Dataset excerpts:
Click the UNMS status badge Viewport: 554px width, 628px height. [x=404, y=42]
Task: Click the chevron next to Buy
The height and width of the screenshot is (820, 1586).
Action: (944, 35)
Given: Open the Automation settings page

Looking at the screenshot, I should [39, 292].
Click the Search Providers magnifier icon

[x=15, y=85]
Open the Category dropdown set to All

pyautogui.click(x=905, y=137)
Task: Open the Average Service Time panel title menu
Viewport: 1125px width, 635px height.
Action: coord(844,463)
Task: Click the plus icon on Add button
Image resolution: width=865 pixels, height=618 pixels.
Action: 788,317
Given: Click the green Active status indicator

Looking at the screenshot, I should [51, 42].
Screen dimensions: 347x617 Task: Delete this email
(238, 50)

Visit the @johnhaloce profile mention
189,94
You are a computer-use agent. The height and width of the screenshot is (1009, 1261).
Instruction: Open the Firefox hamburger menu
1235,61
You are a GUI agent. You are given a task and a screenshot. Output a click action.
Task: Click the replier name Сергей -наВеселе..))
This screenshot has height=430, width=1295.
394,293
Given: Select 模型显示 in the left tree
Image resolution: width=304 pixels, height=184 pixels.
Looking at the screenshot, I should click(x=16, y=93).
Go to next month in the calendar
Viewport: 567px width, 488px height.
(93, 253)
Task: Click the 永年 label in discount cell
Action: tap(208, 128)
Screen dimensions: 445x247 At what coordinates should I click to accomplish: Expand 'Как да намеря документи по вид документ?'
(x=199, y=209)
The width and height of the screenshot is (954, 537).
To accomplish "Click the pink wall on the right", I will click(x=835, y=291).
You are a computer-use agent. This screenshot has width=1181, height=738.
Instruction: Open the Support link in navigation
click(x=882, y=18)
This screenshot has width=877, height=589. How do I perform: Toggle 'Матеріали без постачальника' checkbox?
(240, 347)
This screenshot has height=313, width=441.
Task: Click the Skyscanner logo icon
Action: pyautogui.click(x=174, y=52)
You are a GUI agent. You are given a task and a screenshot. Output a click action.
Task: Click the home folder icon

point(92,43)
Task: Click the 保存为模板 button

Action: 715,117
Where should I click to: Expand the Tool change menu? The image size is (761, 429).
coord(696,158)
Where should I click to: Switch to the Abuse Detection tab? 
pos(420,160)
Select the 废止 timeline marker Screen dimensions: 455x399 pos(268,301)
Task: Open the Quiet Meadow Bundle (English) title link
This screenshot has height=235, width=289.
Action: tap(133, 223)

Exercise — Copy all lines of the records that have the string "agent" in them.

Solution below —
You are a computer-use agent. The height and width of the screenshot is (1009, 1261).
You are a GUI agent. You are given a task and a screenshot. Output a click action.
You are a computer-use agent. This screenshot has width=1181, height=738.
You are a GUI agent. You are given a task and a screenshot. Output a click action.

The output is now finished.